“This Constitution, and the Laws of the United States which shall be made in pursuance thereof; and all treaties made, or which shall be made, under the authority of the United States, shall be the supreme law of the land; and the judges in every state shall be bound thereby, anything in the constitution or laws of any state to the contrary notwithstanding.” Constitution of the United States of America, Article VI
Civics classes in the deep south may need to have their curriculum adjusted, as it seems many civil servants there don’t understand this portion of the U.S. Constitution. On Friday, June 26, 2015, the United States Supreme Court ruled state bans on same-sex marriages violate the U.S. Constitution. They also ruled that states cannot refuse to recognize the lawful marriages conducted in other states. This had the effect of legalizing same-sex marriage, or now, simply ‘marriage’, across the United States. County clerks across the south, many spurred on by state attorneys general and governors, are refusing to issue marriage license to same-sex couples. A few have even stopped issuing licenses altogether, to avoid having to let the gays get married.

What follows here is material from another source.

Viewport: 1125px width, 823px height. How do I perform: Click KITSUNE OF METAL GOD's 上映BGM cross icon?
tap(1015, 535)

Citing “sincerely held religious belief” as the justification for government employees refusing to carry out their duties, county clerks, attorneys general, and state governors (oddly, or perhaps not, all Republican) are dashing out memos as fast as their printers and computers can send them. Some have seen the light, and are issuing licenses, but some are still holding out, claiming they need “clarification” or “direction”. Personally, I’d just refer them to ‘Constitution, U.S., Article 6, Clause 2′ and be done with it.
I’m a government employee. I wonder how it would be received if I began instituting a religious filter on whether or not I will carry out my duties? You really won’t mind being put on hold when you dial 9-1-1, if I determine it would be against my belief system to help you, do you? I’m sure someone else will be available shortly to help you, but, I’m sorry, I really can’t. I’m pretty sure the county would fire me in short order if I tried that, but you know what? I serve everyone equally, no matter who they are, or who they might decide they want to marry. I took an oath to uphold the constitution of the United States, and the state of California, and unless someone snuck some secret lines into those documents while I wasn’t looking, there’s no excuse for failing to do the job for which I was hired. After all, I, and those clerks, asked for the position. I, and they, don’t get to pick and choose for whom they will discharge their duties.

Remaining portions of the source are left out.